• [Aim of the exercise]:
Please revise the data in the stretch from the line containing "Where should I" through the end of the data, changing "pixels" to "px" and leaving everything else unchanged.

• [Extracted records]:
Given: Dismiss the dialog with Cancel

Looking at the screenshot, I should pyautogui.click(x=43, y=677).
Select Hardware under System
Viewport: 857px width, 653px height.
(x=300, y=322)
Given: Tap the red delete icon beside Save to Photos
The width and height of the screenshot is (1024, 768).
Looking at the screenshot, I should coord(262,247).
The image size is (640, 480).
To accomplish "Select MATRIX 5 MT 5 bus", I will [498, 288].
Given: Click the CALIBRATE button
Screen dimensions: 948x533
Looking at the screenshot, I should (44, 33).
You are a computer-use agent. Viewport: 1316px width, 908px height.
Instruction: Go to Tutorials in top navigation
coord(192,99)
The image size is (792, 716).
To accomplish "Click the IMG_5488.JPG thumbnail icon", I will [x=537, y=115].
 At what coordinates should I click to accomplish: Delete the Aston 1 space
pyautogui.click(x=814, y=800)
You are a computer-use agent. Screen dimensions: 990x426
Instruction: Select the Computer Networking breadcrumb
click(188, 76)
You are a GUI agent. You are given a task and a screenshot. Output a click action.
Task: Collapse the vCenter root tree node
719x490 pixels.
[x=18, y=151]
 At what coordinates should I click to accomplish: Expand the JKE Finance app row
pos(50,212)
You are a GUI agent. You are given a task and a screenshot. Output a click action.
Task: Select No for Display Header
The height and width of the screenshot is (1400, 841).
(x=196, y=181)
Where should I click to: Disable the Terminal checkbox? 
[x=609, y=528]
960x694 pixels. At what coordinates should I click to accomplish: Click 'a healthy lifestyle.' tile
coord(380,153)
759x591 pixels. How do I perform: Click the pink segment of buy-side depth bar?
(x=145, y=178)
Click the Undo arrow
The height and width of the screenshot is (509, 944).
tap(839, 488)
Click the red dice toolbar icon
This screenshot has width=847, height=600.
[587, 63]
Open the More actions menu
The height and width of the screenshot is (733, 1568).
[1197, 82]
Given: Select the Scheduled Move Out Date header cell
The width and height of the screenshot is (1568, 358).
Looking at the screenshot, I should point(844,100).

• [Answer to the problem]:
Where should I click to: Disable the Terminal checkbox? 
[x=609, y=528]
960x694 px. At what coordinates should I click to accomplish: Click 'a healthy lifestyle.' tile
coord(380,153)
759x591 px. How do I perform: Click the pink segment of buy-side depth bar?
(x=145, y=178)
Click the Undo arrow
The height and width of the screenshot is (509, 944).
tap(839, 488)
Click the red dice toolbar icon
This screenshot has width=847, height=600.
[587, 63]
Open the More actions menu
The height and width of the screenshot is (733, 1568).
[1197, 82]
Given: Select the Scheduled Move Out Date header cell
The width and height of the screenshot is (1568, 358).
Looking at the screenshot, I should point(844,100).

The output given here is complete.